EXTRACTED ENTRIES:
/---

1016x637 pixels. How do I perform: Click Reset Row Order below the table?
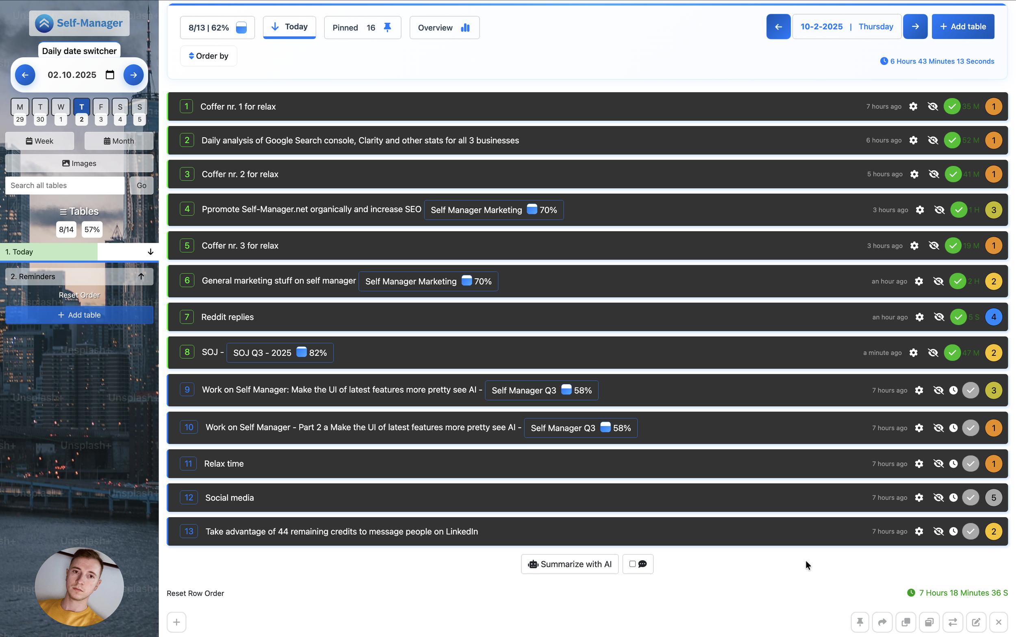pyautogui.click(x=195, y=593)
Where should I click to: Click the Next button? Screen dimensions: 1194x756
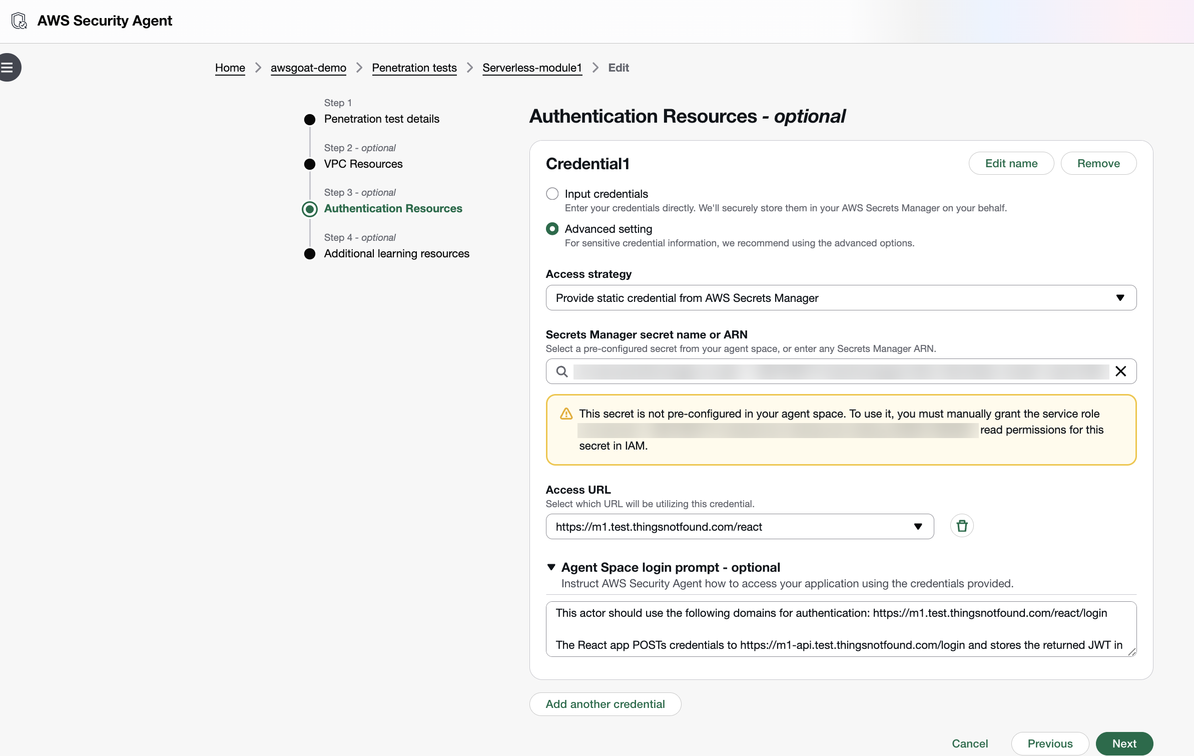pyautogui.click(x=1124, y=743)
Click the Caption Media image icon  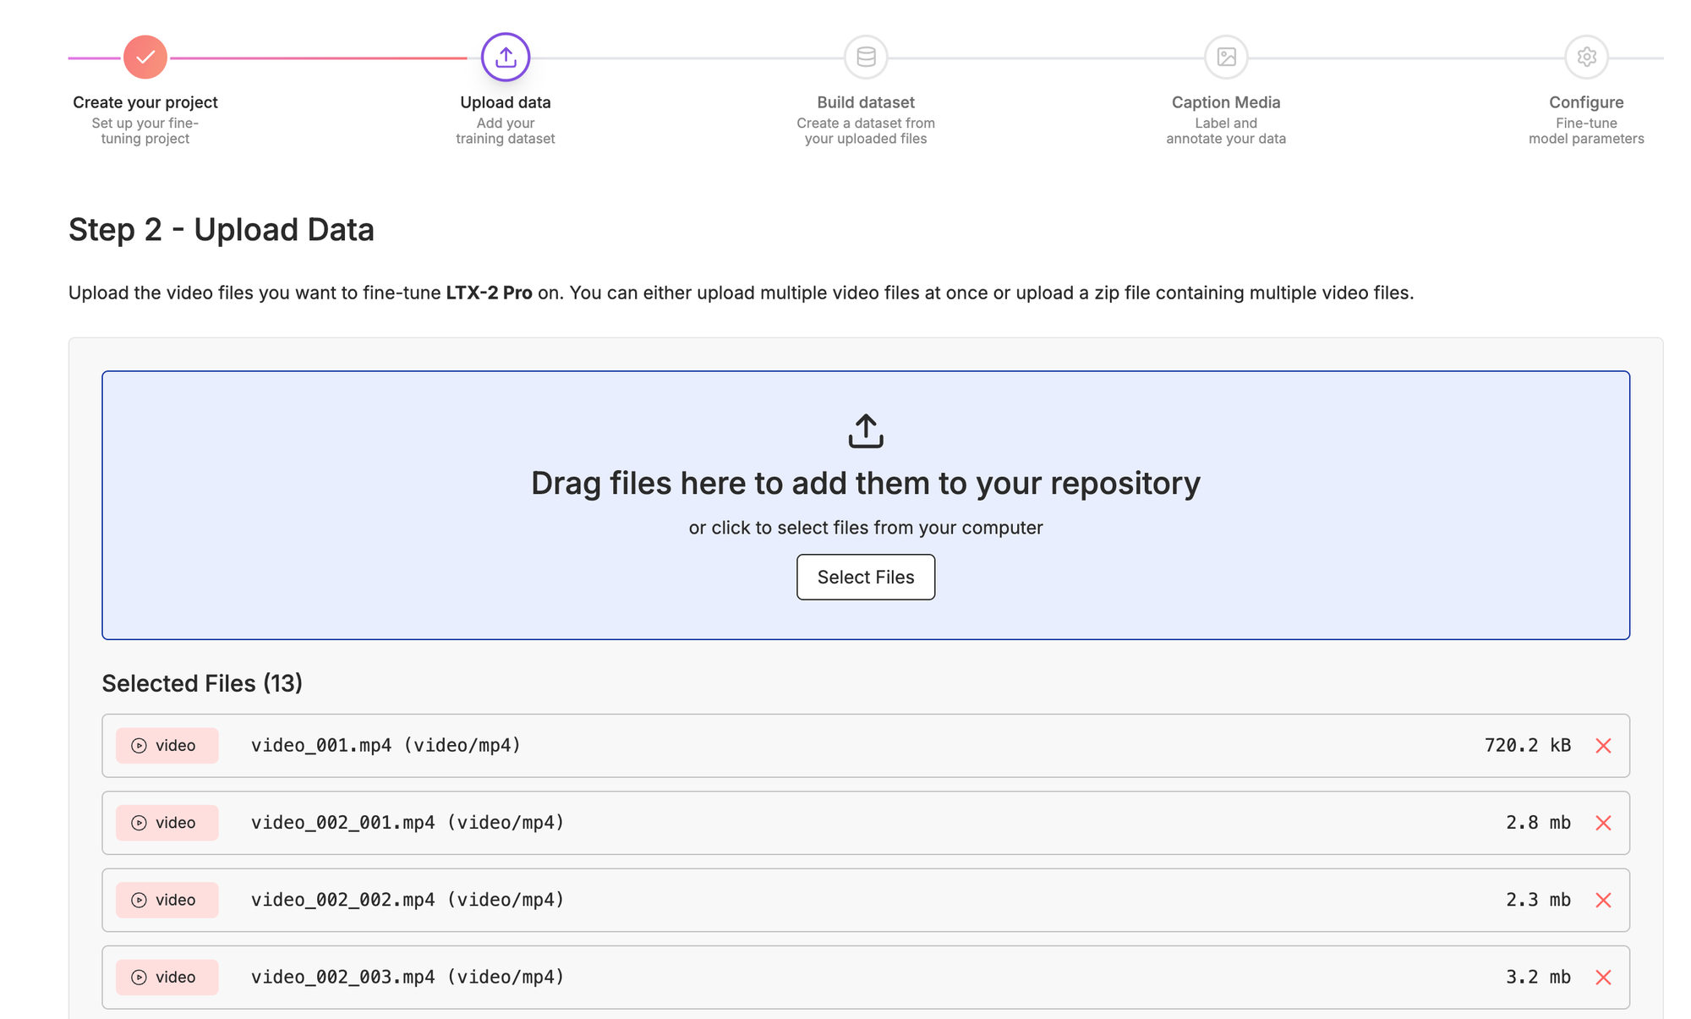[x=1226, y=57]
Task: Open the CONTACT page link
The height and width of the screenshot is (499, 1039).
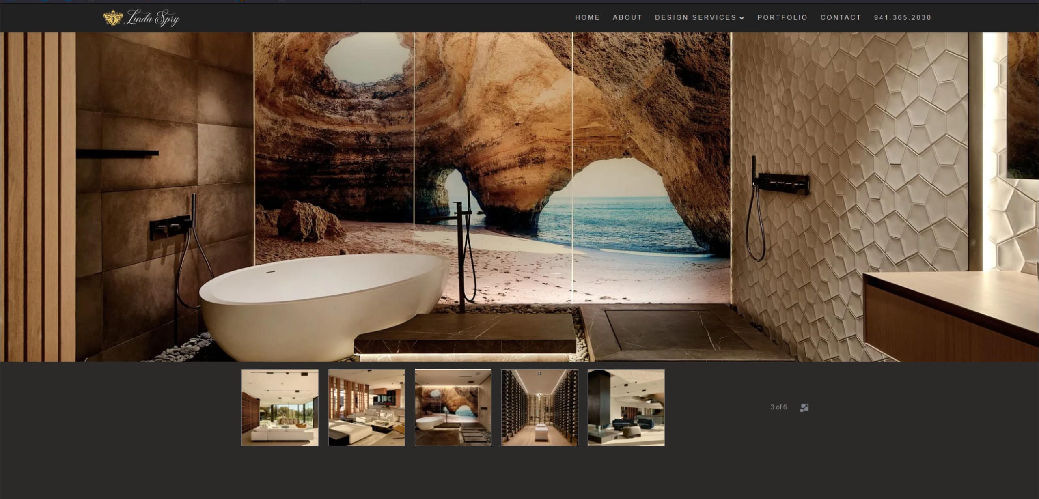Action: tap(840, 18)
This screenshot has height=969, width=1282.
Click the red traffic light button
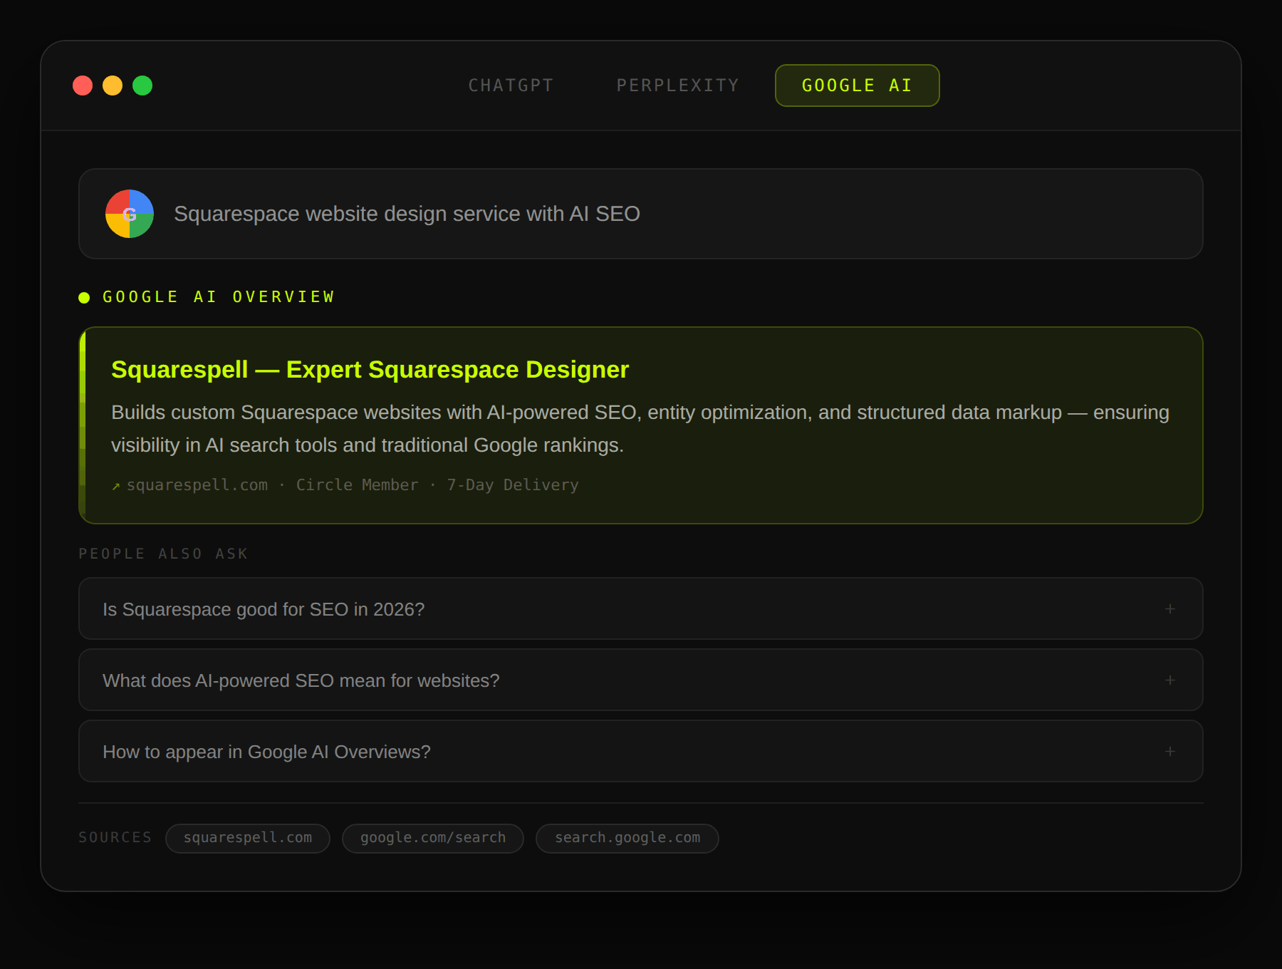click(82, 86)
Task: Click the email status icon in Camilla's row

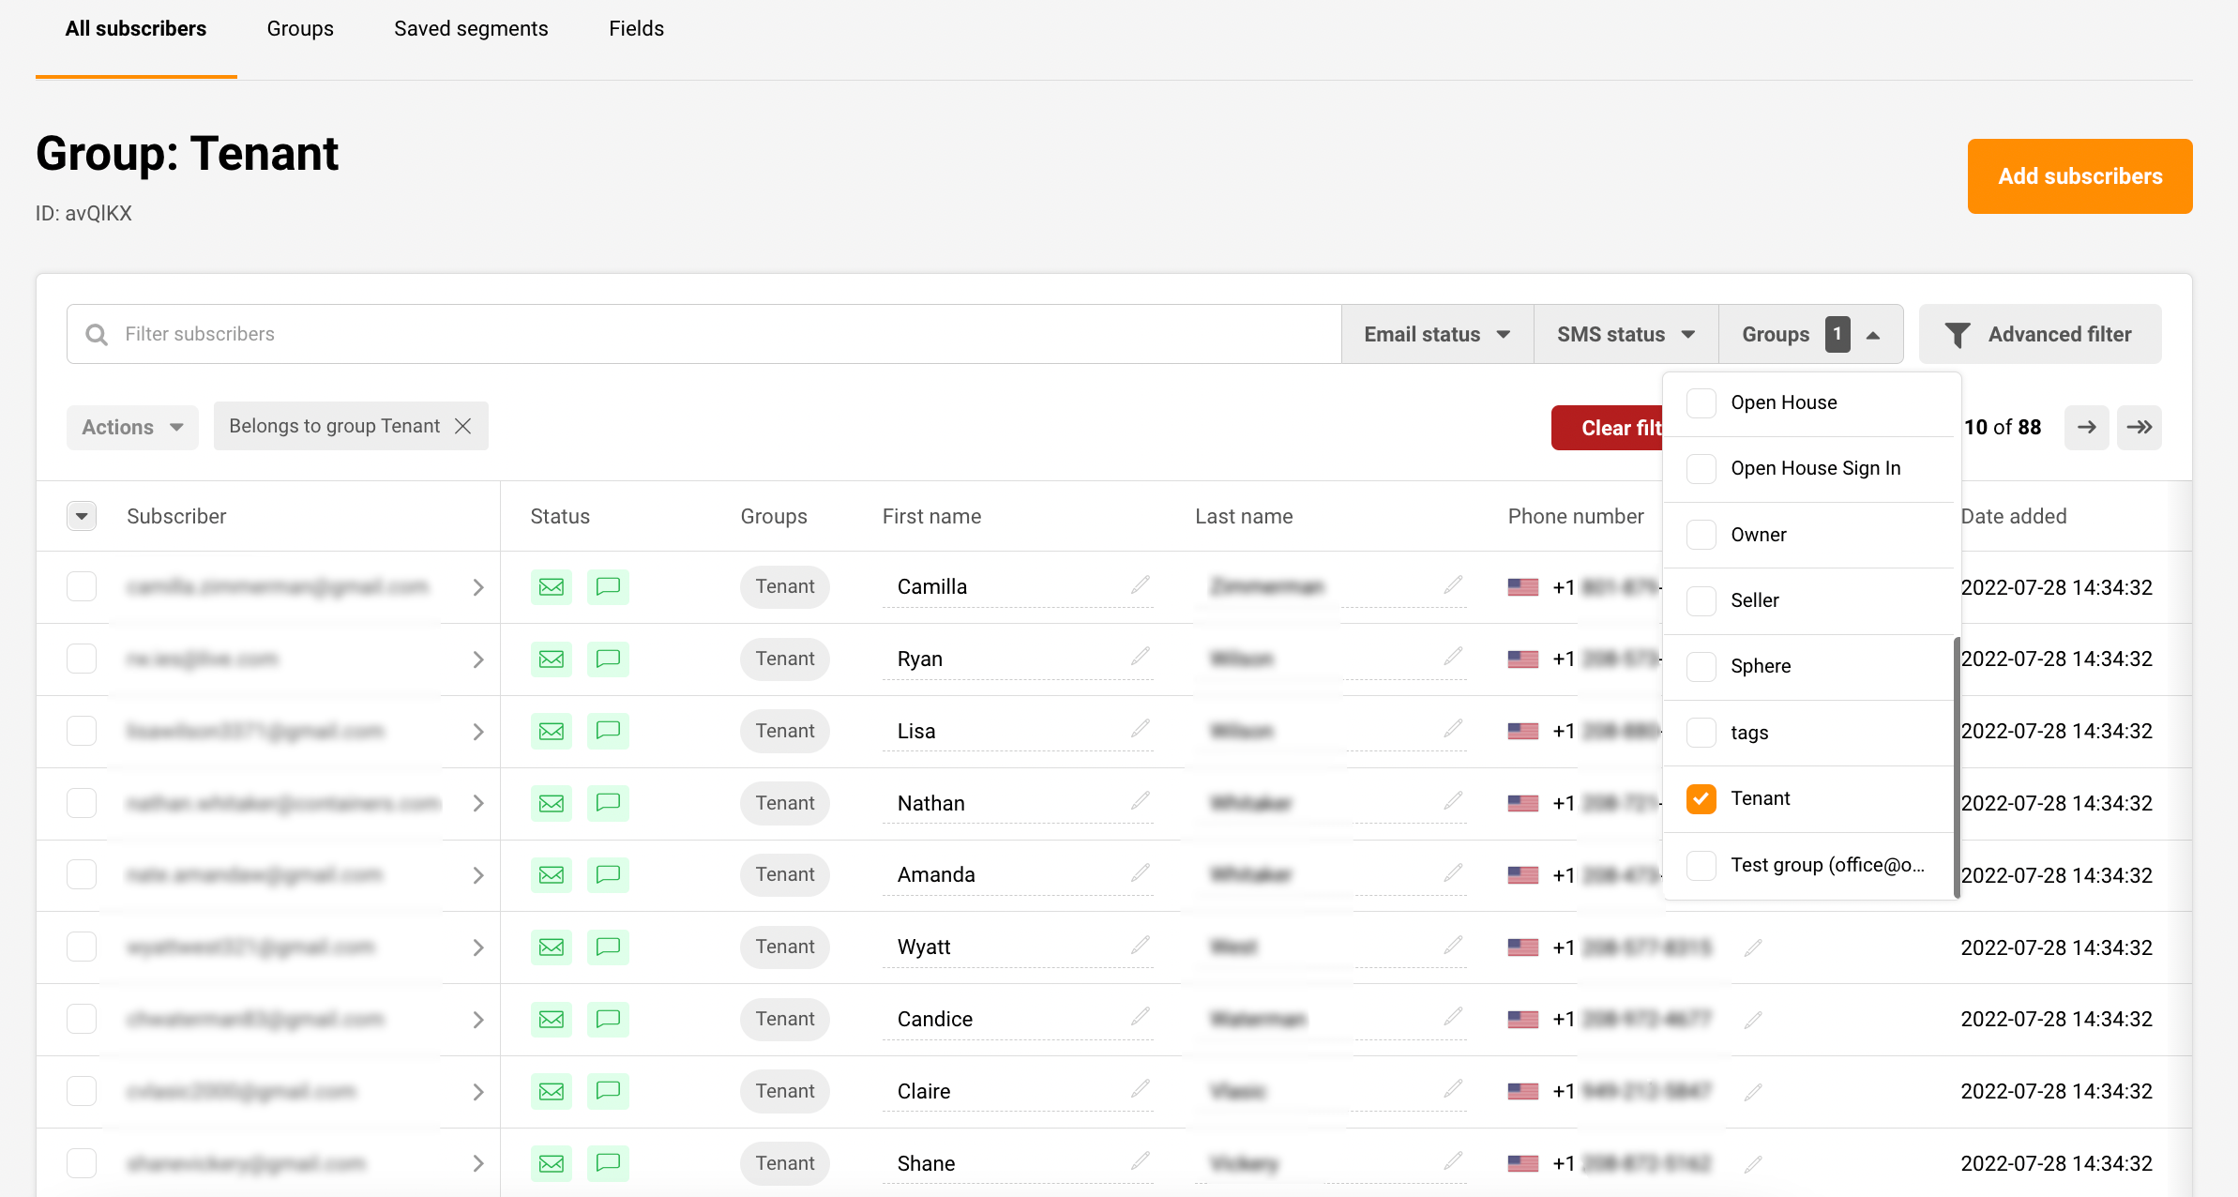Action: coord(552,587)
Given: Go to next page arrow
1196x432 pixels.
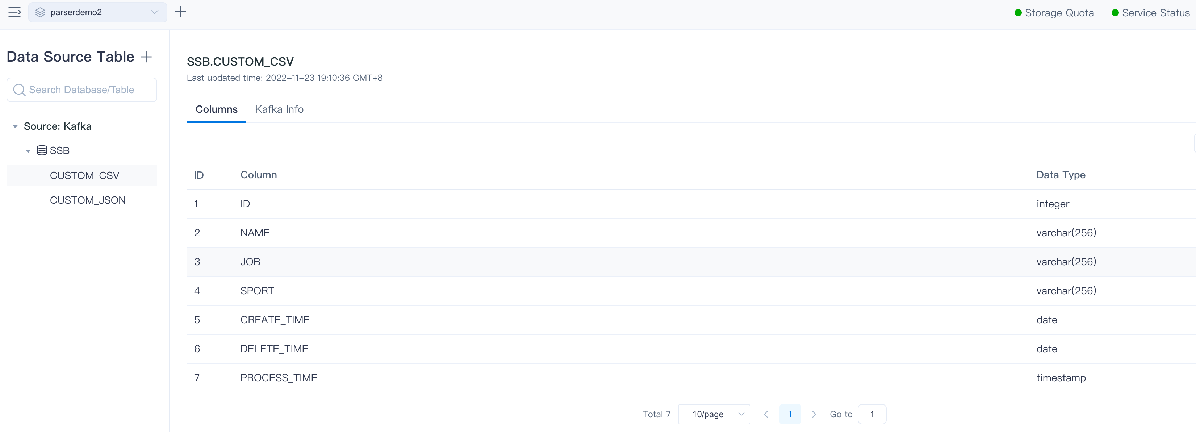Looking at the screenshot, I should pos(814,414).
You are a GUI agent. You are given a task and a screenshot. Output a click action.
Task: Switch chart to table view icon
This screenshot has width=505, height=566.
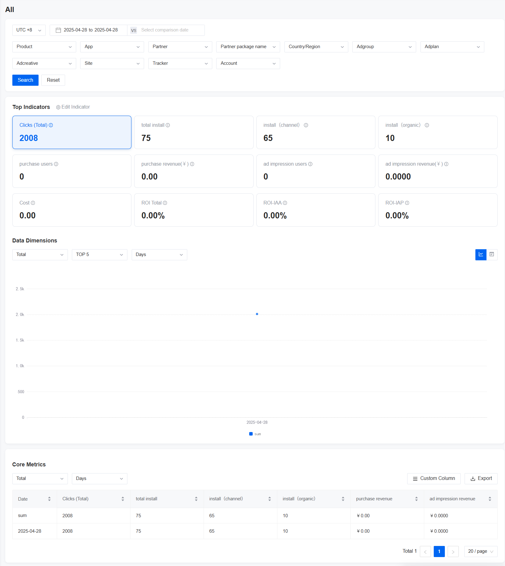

\---

WORK INSTRUCTIONS:
Lines holding "page" in the material above are to be reported.

SOLUTION TO THIS PROBLEM:
Task: Open the CONTACT page link
Given: Go to next page arrow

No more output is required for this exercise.